Goal: Rewrite the items below so that every occurrence of "specified word" becomes "listed word", leaving everything else as it is.

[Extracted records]
# # # # # # #
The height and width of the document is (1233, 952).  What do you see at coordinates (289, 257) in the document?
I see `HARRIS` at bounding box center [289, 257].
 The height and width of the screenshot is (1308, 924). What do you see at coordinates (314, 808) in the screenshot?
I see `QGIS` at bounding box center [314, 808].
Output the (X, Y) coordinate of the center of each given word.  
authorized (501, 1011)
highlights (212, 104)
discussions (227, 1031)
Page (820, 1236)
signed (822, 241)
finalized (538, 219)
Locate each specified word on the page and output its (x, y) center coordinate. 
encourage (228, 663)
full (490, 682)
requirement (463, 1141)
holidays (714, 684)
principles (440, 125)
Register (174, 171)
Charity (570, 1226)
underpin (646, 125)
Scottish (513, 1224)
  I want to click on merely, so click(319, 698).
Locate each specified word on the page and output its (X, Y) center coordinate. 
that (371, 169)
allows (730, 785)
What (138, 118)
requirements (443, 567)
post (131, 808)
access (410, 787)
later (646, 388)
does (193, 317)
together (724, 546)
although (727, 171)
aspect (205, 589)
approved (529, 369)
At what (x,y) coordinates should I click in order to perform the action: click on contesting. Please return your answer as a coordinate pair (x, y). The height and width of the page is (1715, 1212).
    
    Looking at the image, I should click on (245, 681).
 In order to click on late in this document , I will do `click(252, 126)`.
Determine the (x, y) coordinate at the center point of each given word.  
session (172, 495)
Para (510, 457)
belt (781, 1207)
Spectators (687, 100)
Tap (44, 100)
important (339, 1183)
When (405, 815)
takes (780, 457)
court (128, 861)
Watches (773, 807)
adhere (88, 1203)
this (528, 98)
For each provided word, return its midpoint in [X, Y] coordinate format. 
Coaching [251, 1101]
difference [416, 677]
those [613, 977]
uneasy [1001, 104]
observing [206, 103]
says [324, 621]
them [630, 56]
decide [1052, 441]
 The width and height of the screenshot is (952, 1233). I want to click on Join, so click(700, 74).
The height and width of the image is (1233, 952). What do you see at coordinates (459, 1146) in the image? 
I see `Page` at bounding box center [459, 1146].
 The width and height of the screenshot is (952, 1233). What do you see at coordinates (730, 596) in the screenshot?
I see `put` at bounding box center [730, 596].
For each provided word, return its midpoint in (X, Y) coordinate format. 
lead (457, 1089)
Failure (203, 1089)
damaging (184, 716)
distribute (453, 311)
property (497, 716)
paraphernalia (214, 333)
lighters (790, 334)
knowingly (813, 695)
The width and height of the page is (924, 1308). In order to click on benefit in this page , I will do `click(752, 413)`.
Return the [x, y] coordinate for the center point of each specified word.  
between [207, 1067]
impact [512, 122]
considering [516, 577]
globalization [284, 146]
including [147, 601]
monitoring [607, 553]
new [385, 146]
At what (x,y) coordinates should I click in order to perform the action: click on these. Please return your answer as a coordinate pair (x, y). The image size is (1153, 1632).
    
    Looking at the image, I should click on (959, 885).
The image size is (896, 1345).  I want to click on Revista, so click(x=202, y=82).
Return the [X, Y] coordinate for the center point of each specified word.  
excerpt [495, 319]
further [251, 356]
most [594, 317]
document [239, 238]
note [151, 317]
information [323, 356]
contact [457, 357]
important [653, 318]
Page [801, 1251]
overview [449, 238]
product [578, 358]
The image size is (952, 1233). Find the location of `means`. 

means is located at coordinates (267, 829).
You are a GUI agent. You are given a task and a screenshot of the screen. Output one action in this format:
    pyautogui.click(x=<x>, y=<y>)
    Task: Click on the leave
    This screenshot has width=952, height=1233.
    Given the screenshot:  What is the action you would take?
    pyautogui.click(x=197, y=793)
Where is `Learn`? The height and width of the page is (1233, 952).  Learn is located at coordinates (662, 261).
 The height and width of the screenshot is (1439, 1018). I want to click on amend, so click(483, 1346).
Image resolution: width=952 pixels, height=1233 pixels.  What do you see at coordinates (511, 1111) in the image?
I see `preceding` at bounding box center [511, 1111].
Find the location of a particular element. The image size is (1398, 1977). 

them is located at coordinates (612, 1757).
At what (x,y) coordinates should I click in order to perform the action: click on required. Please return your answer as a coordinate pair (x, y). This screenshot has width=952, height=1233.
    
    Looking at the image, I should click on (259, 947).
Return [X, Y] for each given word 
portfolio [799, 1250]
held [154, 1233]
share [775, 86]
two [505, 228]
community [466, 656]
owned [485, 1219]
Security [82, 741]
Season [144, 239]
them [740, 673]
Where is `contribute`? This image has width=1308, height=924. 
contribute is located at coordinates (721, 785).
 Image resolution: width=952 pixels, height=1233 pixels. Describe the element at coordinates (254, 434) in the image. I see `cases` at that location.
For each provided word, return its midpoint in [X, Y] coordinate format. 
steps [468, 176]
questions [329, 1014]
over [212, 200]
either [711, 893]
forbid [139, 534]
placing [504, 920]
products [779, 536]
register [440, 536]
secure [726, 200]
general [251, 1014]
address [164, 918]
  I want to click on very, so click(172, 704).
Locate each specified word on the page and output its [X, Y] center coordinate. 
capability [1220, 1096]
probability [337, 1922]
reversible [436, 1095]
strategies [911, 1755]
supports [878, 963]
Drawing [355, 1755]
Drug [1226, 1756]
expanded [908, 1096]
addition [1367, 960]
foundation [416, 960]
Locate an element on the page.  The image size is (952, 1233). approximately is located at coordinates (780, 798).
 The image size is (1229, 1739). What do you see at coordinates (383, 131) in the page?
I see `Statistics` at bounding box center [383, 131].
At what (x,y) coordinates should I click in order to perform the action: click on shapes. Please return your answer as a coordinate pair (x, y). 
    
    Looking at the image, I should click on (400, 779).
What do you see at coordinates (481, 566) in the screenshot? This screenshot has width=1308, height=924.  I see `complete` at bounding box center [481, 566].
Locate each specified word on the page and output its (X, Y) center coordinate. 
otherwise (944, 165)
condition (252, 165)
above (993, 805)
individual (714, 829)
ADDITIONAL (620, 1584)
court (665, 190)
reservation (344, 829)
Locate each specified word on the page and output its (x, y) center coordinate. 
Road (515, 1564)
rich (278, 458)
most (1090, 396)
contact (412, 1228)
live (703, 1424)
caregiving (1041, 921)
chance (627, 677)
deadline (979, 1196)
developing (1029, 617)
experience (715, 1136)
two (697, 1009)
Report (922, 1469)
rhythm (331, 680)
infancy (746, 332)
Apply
# # # # # # #
Output:
The height and width of the document is (1233, 952).  What do you see at coordinates (289, 257) in the document?
I see `HARRIS` at bounding box center [289, 257].
 The height and width of the screenshot is (1308, 924). What do you see at coordinates (314, 808) in the screenshot?
I see `QGIS` at bounding box center [314, 808].
Output the (X, Y) coordinate of the center of each given word.  
authorized (501, 1011)
highlights (212, 104)
discussions (227, 1031)
Page (820, 1236)
signed (822, 241)
finalized (538, 219)
Locate each listed word on the page and output its (x, y) center coordinate. 
encourage (228, 663)
full (490, 682)
requirement (463, 1141)
holidays (714, 684)
principles (440, 125)
Register (174, 171)
Charity (570, 1226)
underpin (646, 125)
Scottish (513, 1224)
  I want to click on merely, so click(319, 698).
Locate each listed word on the page and output its (X, Y) center coordinate. 
that (371, 169)
allows (730, 785)
What (138, 118)
requirements (443, 567)
post (131, 808)
access (410, 787)
later (646, 388)
does (193, 317)
together (724, 546)
although (727, 171)
aspect (205, 589)
approved (529, 369)
At what (x,y) coordinates should I click in order to perform the action: click on contesting. Please return your answer as a coordinate pair (x, y). The height and width of the page is (1715, 1212).
    
    Looking at the image, I should click on (245, 681).
 In order to click on late in this document , I will do `click(252, 126)`.
Determine the (x, y) coordinate at the center point of each given word.  
session (172, 495)
Para (510, 457)
belt (781, 1207)
Spectators (687, 100)
Tap (44, 100)
important (339, 1183)
When (405, 815)
takes (780, 457)
court (128, 861)
Watches (773, 807)
adhere (88, 1203)
this (528, 98)
For each provided word, return its midpoint in [X, Y] coordinate format. 
Coaching [251, 1101]
difference [416, 677]
those [613, 977]
uneasy [1001, 104]
observing [206, 103]
says [324, 621]
them [630, 56]
decide [1052, 441]
 The width and height of the screenshot is (952, 1233). I want to click on Join, so click(700, 74).
The height and width of the image is (1233, 952). What do you see at coordinates (459, 1146) in the image? 
I see `Page` at bounding box center [459, 1146].
 The width and height of the screenshot is (952, 1233). What do you see at coordinates (730, 596) in the screenshot?
I see `put` at bounding box center [730, 596].
For each provided word, return its midpoint in (X, Y) coordinate format. 
lead (457, 1089)
Failure (203, 1089)
damaging (184, 716)
distribute (453, 311)
property (497, 716)
paraphernalia (214, 333)
lighters (790, 334)
knowingly (813, 695)
The width and height of the page is (924, 1308). In order to click on benefit in this page , I will do `click(752, 413)`.
Return the [x, y] coordinate for the center point of each listed word.  
between [207, 1067]
impact [512, 122]
considering [516, 577]
globalization [284, 146]
including [147, 601]
monitoring [607, 553]
new [385, 146]
At what (x,y) coordinates should I click in order to perform the action: click on these. Please return your answer as a coordinate pair (x, y). The image size is (1153, 1632).
    
    Looking at the image, I should click on (959, 885).
The image size is (896, 1345).  I want to click on Revista, so click(x=202, y=82).
Return the [X, Y] coordinate for the center point of each listed word.  
excerpt [495, 319]
further [251, 356]
most [594, 317]
document [239, 238]
note [151, 317]
information [323, 356]
contact [457, 357]
important [653, 318]
Page [801, 1251]
overview [449, 238]
product [578, 358]
The image size is (952, 1233). Find the location of `means`. 

means is located at coordinates (267, 829).
You are a GUI agent. You are given a task and a screenshot of the screen. Output one action in this format:
    pyautogui.click(x=<x>, y=<y>)
    Task: Click on the leave
    This screenshot has width=952, height=1233.
    Given the screenshot:  What is the action you would take?
    pyautogui.click(x=197, y=793)
Where is `Learn`? The height and width of the page is (1233, 952).  Learn is located at coordinates (662, 261).
 The height and width of the screenshot is (1439, 1018). I want to click on amend, so click(483, 1346).
Image resolution: width=952 pixels, height=1233 pixels.  What do you see at coordinates (511, 1111) in the image?
I see `preceding` at bounding box center [511, 1111].
Find the location of a particular element. The image size is (1398, 1977). 

them is located at coordinates (612, 1757).
At what (x,y) coordinates should I click in order to perform the action: click on required. Please return your answer as a coordinate pair (x, y). This screenshot has width=952, height=1233.
    
    Looking at the image, I should click on (259, 947).
Return [X, Y] for each given word 
portfolio [799, 1250]
held [154, 1233]
share [775, 86]
two [505, 228]
community [466, 656]
owned [485, 1219]
Security [82, 741]
Season [144, 239]
them [740, 673]
Where is `contribute`? This image has width=1308, height=924. 
contribute is located at coordinates (721, 785).
 Image resolution: width=952 pixels, height=1233 pixels. Describe the element at coordinates (254, 434) in the image. I see `cases` at that location.
For each provided word, return its midpoint in [X, Y] coordinate format. 
steps [468, 176]
questions [329, 1014]
over [212, 200]
either [711, 893]
forbid [139, 534]
placing [504, 920]
products [779, 536]
register [440, 536]
secure [726, 200]
general [251, 1014]
address [164, 918]
  I want to click on very, so click(172, 704).
Locate each listed word on the page and output its [X, Y] center coordinate. 
capability [1220, 1096]
probability [337, 1922]
reversible [436, 1095]
strategies [911, 1755]
supports [878, 963]
Drawing [355, 1755]
Drug [1226, 1756]
expanded [908, 1096]
addition [1367, 960]
foundation [416, 960]
Locate an element on the page.  The image size is (952, 1233). approximately is located at coordinates (780, 798).
 The image size is (1229, 1739). What do you see at coordinates (383, 131) in the page?
I see `Statistics` at bounding box center [383, 131].
At what (x,y) coordinates should I click in order to perform the action: click on shapes. Please return your answer as a coordinate pair (x, y). 
    
    Looking at the image, I should click on (400, 779).
What do you see at coordinates (481, 566) in the screenshot? This screenshot has width=1308, height=924.  I see `complete` at bounding box center [481, 566].
Locate each listed word on the page and output its (X, Y) center coordinate. 
otherwise (944, 165)
condition (252, 165)
above (993, 805)
individual (714, 829)
ADDITIONAL (620, 1584)
court (665, 190)
reservation (344, 829)
Locate each listed word on the page and output its (x, y) center coordinate. 
Road (515, 1564)
rich (278, 458)
most (1090, 396)
contact (412, 1228)
live (703, 1424)
caregiving (1041, 921)
chance (627, 677)
deadline (979, 1196)
developing (1029, 617)
experience (715, 1136)
two (697, 1009)
Report (922, 1469)
rhythm (331, 680)
infancy (746, 332)
Apply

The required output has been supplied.